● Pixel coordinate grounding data
=== Begin Enclosure ===
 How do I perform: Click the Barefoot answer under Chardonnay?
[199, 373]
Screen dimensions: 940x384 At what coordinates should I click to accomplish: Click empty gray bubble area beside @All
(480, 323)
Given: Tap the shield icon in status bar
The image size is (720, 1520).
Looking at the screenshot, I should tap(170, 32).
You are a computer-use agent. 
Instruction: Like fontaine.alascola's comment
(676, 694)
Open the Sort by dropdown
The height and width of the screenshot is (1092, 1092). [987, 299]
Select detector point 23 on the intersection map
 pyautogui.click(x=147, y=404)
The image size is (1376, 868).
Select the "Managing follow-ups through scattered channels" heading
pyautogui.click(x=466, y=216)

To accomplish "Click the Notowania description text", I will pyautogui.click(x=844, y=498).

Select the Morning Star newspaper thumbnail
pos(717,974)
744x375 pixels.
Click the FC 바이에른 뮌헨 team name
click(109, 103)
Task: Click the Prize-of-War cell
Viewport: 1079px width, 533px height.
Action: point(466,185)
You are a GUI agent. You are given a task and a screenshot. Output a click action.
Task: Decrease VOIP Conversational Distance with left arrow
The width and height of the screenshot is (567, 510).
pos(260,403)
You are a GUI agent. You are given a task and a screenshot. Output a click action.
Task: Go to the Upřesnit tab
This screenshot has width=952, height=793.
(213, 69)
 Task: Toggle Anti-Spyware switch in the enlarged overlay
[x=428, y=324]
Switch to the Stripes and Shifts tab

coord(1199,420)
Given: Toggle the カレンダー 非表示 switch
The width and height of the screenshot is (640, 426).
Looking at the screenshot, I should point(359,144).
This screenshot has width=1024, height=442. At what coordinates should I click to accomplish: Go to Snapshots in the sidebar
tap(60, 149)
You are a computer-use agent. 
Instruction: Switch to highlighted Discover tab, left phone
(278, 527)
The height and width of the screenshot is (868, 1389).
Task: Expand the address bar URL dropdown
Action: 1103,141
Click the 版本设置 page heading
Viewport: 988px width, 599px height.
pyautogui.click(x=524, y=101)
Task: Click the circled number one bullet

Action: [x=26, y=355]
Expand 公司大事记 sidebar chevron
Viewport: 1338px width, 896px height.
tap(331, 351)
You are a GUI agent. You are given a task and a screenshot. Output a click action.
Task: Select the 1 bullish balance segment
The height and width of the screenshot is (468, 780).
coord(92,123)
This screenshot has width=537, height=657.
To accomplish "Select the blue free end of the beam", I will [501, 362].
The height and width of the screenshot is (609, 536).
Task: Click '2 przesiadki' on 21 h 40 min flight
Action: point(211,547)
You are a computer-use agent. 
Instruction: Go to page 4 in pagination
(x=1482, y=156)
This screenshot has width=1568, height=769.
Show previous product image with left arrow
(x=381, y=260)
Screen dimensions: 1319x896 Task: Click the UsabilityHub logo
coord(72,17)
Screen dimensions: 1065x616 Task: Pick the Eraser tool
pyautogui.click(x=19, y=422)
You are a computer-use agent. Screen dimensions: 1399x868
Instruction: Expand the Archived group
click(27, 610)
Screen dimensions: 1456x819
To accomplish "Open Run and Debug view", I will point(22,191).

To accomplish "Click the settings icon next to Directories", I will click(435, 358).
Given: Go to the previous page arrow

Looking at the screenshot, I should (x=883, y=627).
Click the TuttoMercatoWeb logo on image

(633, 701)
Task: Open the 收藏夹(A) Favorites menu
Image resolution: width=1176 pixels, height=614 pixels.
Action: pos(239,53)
=== End Enclosure ===
● Problem to solve
Please repeat every entry, exactly as it was written.

● Answer box
 How do I perform: Click the Barefoot answer under Chardonnay?
[199, 373]
Screen dimensions: 940x384 At what coordinates should I click to accomplish: Click empty gray bubble area beside @All
(480, 323)
Given: Tap the shield icon in status bar
The image size is (720, 1520).
Looking at the screenshot, I should tap(170, 32).
You are a computer-use agent. 
Instruction: Like fontaine.alascola's comment
(676, 694)
Open the Sort by dropdown
The height and width of the screenshot is (1092, 1092). [987, 299]
Select detector point 23 on the intersection map
 pyautogui.click(x=147, y=404)
The image size is (1376, 868).
Select the "Managing follow-ups through scattered channels" heading
pyautogui.click(x=466, y=216)

To accomplish "Click the Notowania description text", I will pyautogui.click(x=844, y=498).

Select the Morning Star newspaper thumbnail
pos(717,974)
744x375 pixels.
Click the FC 바이에른 뮌헨 team name
click(109, 103)
Task: Click the Prize-of-War cell
Viewport: 1079px width, 533px height.
Action: point(466,185)
You are a GUI agent. You are given a task and a screenshot. Output a click action.
Task: Decrease VOIP Conversational Distance with left arrow
The width and height of the screenshot is (567, 510).
pos(260,403)
You are a GUI agent. You are given a task and a screenshot. Output a click action.
Task: Go to the Upřesnit tab
This screenshot has width=952, height=793.
(213, 69)
 Task: Toggle Anti-Spyware switch in the enlarged overlay
[x=428, y=324]
Switch to the Stripes and Shifts tab

coord(1199,420)
Given: Toggle the カレンダー 非表示 switch
The width and height of the screenshot is (640, 426).
Looking at the screenshot, I should point(359,144).
This screenshot has width=1024, height=442. At what coordinates should I click to accomplish: Go to Snapshots in the sidebar
tap(60, 149)
You are a computer-use agent. 
Instruction: Switch to highlighted Discover tab, left phone
(278, 527)
The height and width of the screenshot is (868, 1389).
Task: Expand the address bar URL dropdown
Action: 1103,141
Click the 版本设置 page heading
Viewport: 988px width, 599px height.
pyautogui.click(x=524, y=101)
Task: Click the circled number one bullet

Action: [x=26, y=355]
Expand 公司大事记 sidebar chevron
Viewport: 1338px width, 896px height.
tap(331, 351)
You are a GUI agent. You are given a task and a screenshot. Output a click action.
Task: Select the 1 bullish balance segment
The height and width of the screenshot is (468, 780).
coord(92,123)
This screenshot has width=537, height=657.
To accomplish "Select the blue free end of the beam", I will [501, 362].
The height and width of the screenshot is (609, 536).
Task: Click '2 przesiadki' on 21 h 40 min flight
Action: point(211,547)
You are a computer-use agent. 
Instruction: Go to page 4 in pagination
(x=1482, y=156)
This screenshot has width=1568, height=769.
Show previous product image with left arrow
(x=381, y=260)
Screen dimensions: 1319x896 Task: Click the UsabilityHub logo
coord(72,17)
Screen dimensions: 1065x616 Task: Pick the Eraser tool
pyautogui.click(x=19, y=422)
You are a computer-use agent. Screen dimensions: 1399x868
Instruction: Expand the Archived group
click(27, 610)
Screen dimensions: 1456x819
To accomplish "Open Run and Debug view", I will point(22,191).

To accomplish "Click the settings icon next to Directories", I will click(435, 358).
Given: Go to the previous page arrow

Looking at the screenshot, I should (x=883, y=627).
Click the TuttoMercatoWeb logo on image

(633, 701)
Task: Open the 收藏夹(A) Favorites menu
Image resolution: width=1176 pixels, height=614 pixels.
Action: pos(239,53)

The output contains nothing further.